[YOUR INSTRUCTIONS]: No pictures go into the copy. Write out exactly the lines below from the one containing "The image size is (1354, 629)." through the one containing "This screenshot has width=600, height=406.".
**** INPUT DATA ****
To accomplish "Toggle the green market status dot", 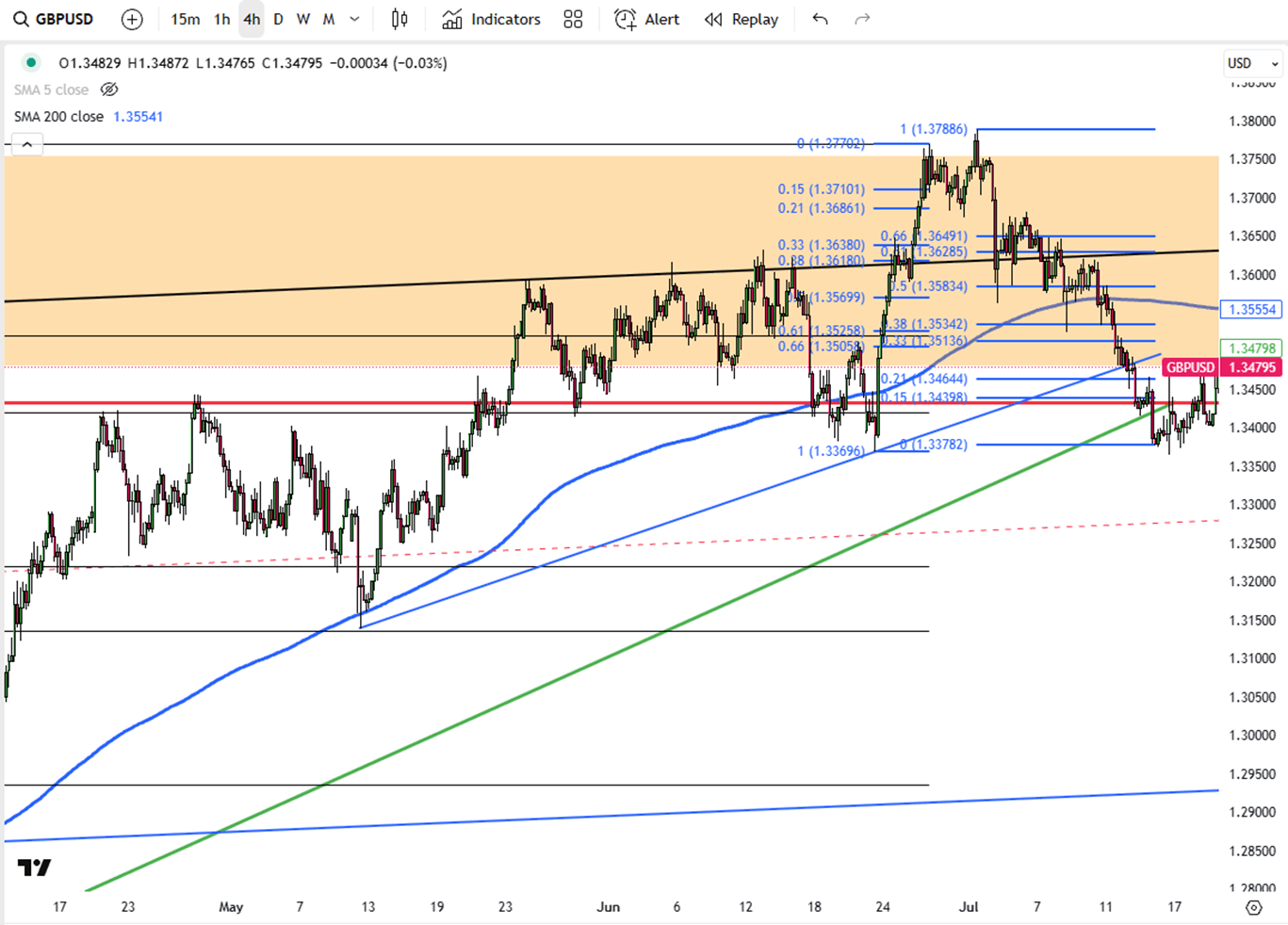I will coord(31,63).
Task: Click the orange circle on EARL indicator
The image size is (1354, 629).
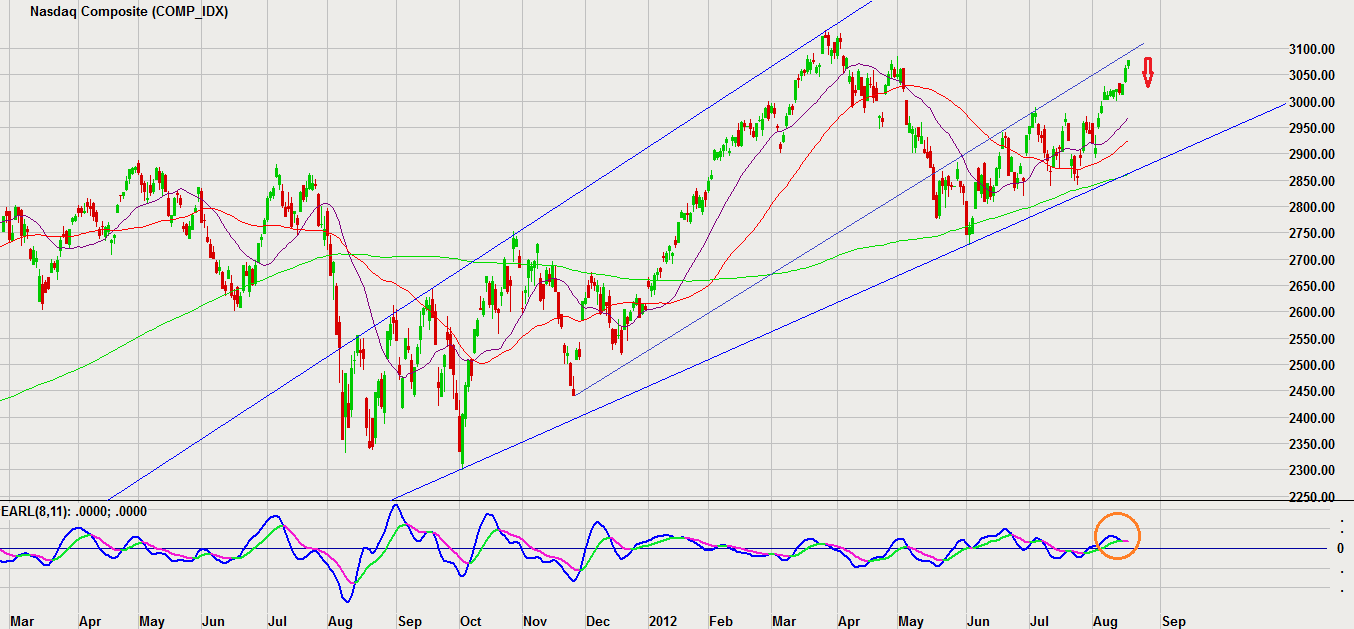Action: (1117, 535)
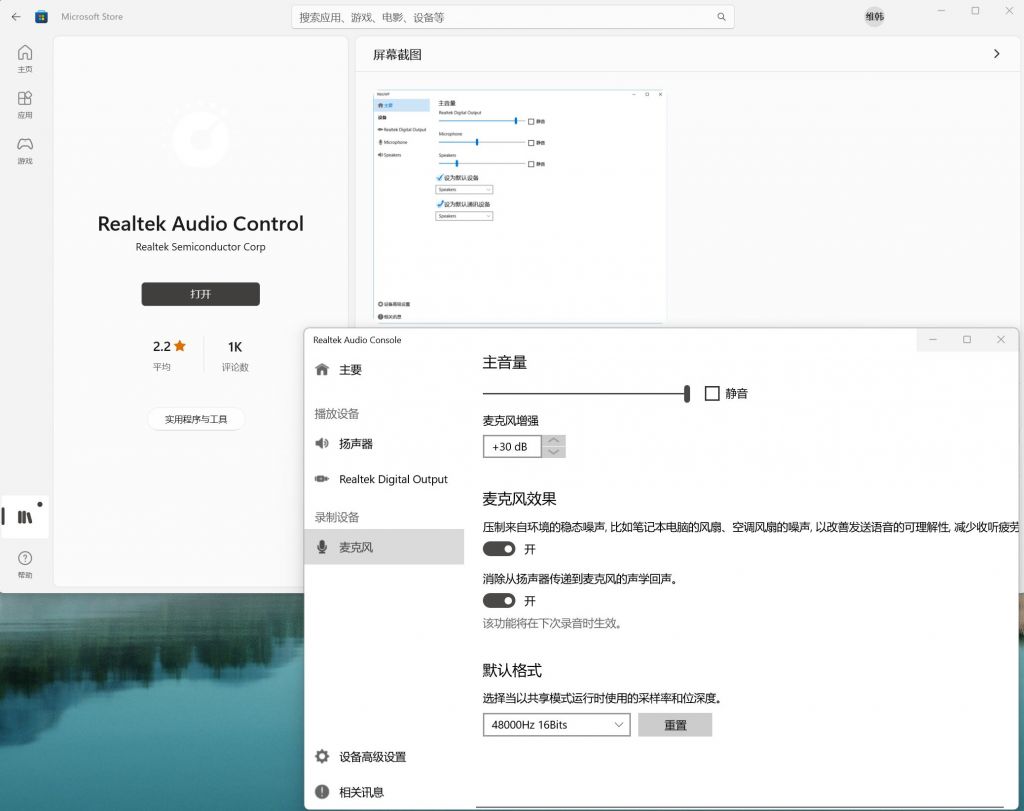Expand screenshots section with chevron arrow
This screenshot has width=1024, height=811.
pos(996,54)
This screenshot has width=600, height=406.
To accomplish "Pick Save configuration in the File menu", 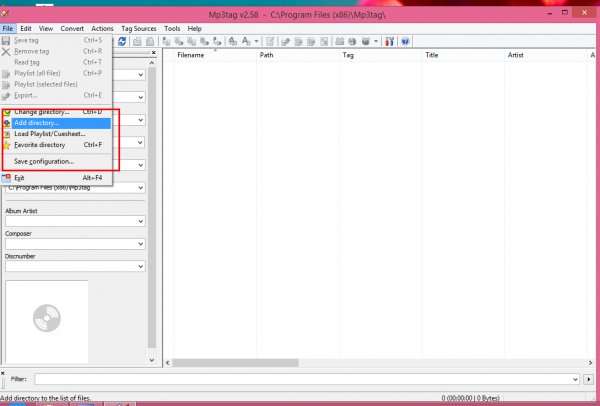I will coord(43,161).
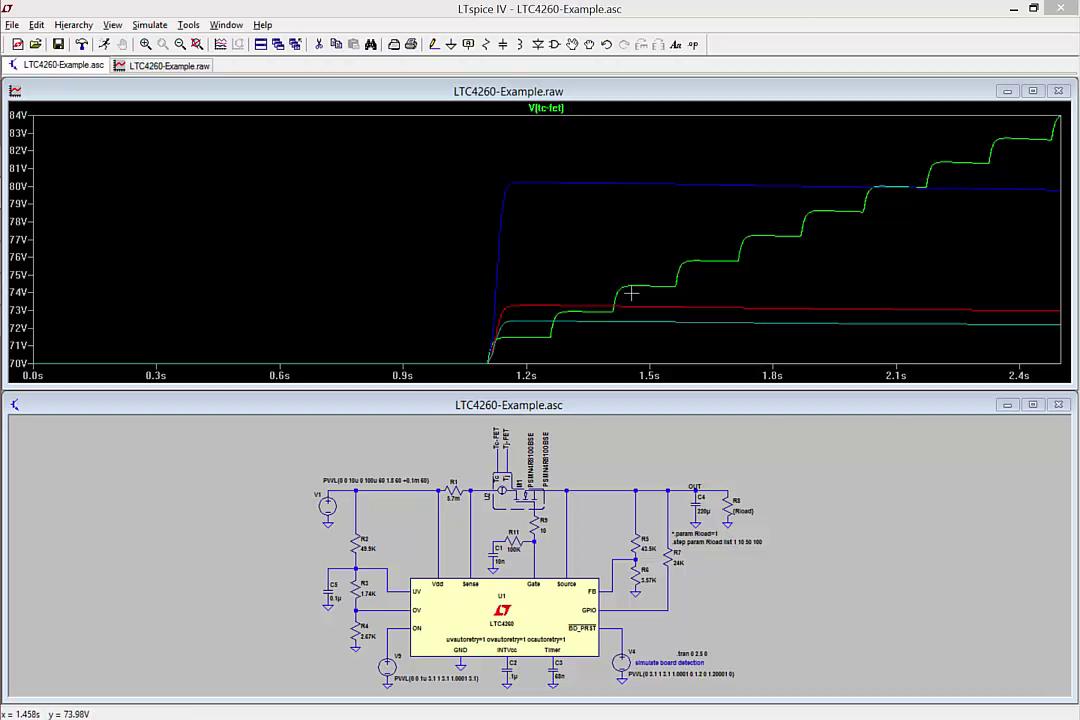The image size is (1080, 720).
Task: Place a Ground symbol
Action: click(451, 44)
****
[OUTPUT FOR THIS EXERCISE]:
The image size is (1354, 629).
Action: (1117, 535)
Expand screenshots section with chevron arrow
This screenshot has width=1024, height=811.
pos(996,54)
This screenshot has width=600, height=406.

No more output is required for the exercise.